Затрапезное кафе «Лолита» находилось в пяти кварталах от нашего дома. Оно было хорошо лишь тем, что вызывало память о студенческих временах.
Амбалов при подходе к «Лолите» я не заметил. А Махневский был уже внутри. Сидел в углу за пластмассовым столиком. (Знакомый такой Стас, ну совсем как прежде, даже что-то шевельнулось под сердцем.) На столике блестел графинчик, явно с коньяком, и рюмки. Минералка, салаты какие-то…
Стас поднялся навстречу.
— Привет, Иван… — И шевельнул плечом, словно хотел протянуть руку.
— Привет, — сказал я, отодвигая стул.
Мы сели. Стас, глядя в стол, тут же наполнил рюмки. Потом посмотрел мне в лицо:
— За встречу?
— Давай, — согласился я.
Мы выпили. Коньячок он заказал хороший, даже удивительно, что такой нашелся в этом заведении. Я начал жевать салат оливье. Потом опять взглянул Махневскому в глаза (а чего тянуть?).
— Ну? — сказали.
Он откинулся к заскрипевшей спинке.
— Значит, так… — Вот дурацкое выражение! Обязательно у них «значит, так»! — Как говорят в Одессе, вы, Жора, будете смеяться, но… В общем, я всему этому делу даю откат. Меня грозили пристрелить, но, кажется, теперь пронесло…

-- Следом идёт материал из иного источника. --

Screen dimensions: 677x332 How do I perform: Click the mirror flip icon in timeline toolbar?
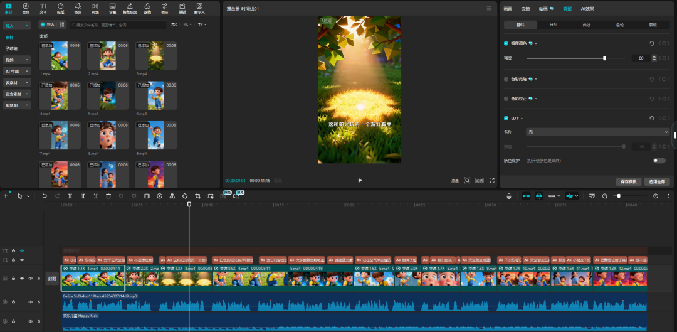pyautogui.click(x=172, y=196)
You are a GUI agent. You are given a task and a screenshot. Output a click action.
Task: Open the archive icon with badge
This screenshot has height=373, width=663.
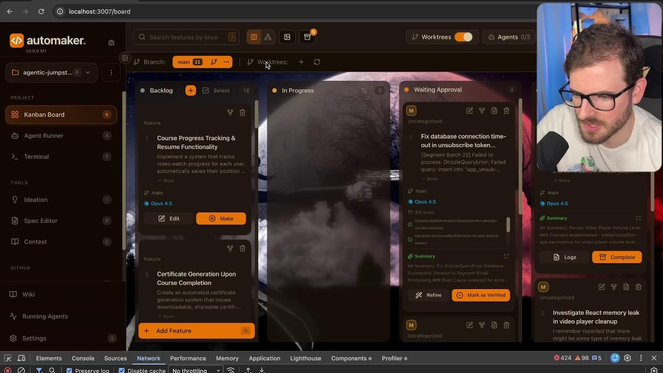[307, 37]
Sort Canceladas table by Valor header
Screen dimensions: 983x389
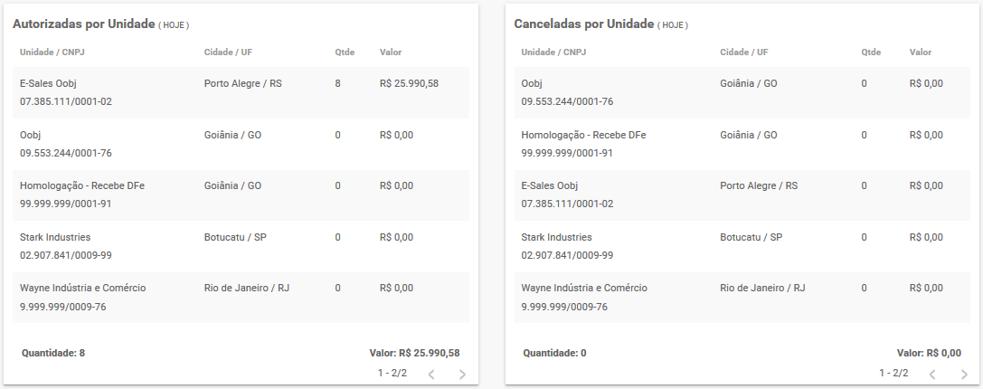[921, 52]
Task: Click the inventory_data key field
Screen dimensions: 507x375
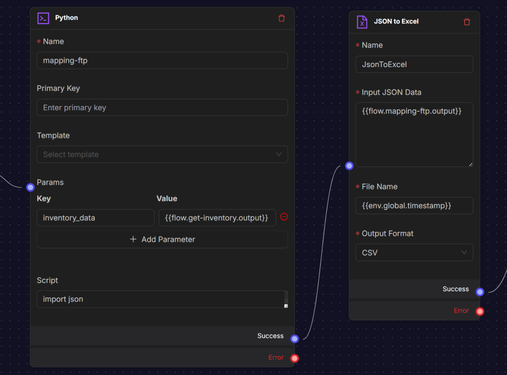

— Не понял, — сказал я, хотя вроде бы понял в основном. Сразу.
— Значит, так… Я верну все. Не только то, что уже вернул, а полностью. Тебе и всем вашим. То есть особняк ваш и оборудование ушло, но я возмещу. Если не за счет «Рынков», то сам…
Я почему-то вылил остатки из рюмки в салат. Размешал это дело вилкой.
— Станислав Юрьевич, а можно вопрос?
— Иван, не надо так… А вопрос давай.
— Стаc, а почему?
— Давай еще по одной. За вопросы…
— Давай… — Мы чокнулись. «За вопросы».
— И все же, Стас, почему?
— Опять же, как говорят в Одессе… Вы не поверите снова, но… атавизм такой зашевелился внутри. Отжившее понятие. «Совесть» называется, сволочь… Или сейчас уже не так? Но все равно… — Он сказал это без ухмылки, без рисовки и ерничества, а с той виноватостью, с какой в детстве признавался друзьям, что испугался прыгать с гаража на сарай через заросший крапивой провал. Ну, испугался, потому что… «вот я какой». И никто не смеялся.
— Давай… — сказал я, берясь за графинчик.
— Давай… А еще… насчет этого атавизма. Начал царапать мне его… один юный засранец. До невозможности. Мой, так сказать, заезжий родственничек…
— Рыжий-конопатый? — сразу спросил я.
— Да! А ты… откуда знаешь?
— Да так… слышал…
— А… нуда… Нуда! Конечно… Тогда тем более…
— Давай, — сказал я опять.
Мы чокнулись вновь.
— Стас…
— Да? — Он вздрогнули поставил рюмку, едва пригубил.
— Лично мне всего возврата не надо. Другим верни, а мне… Вместо этого сделай одну вещь. Обойдется, я думаю, дешевле…
Он сразу подобрался:
— Я слушаю…
— На западе, в Косом переулке, есть дом. Номер один. Продан на снос. Перекупи. Думаю, много не запросят…
Продолжая смотреть на меня, Стас вынул из кармана джинсовки мобильник. Понажимал.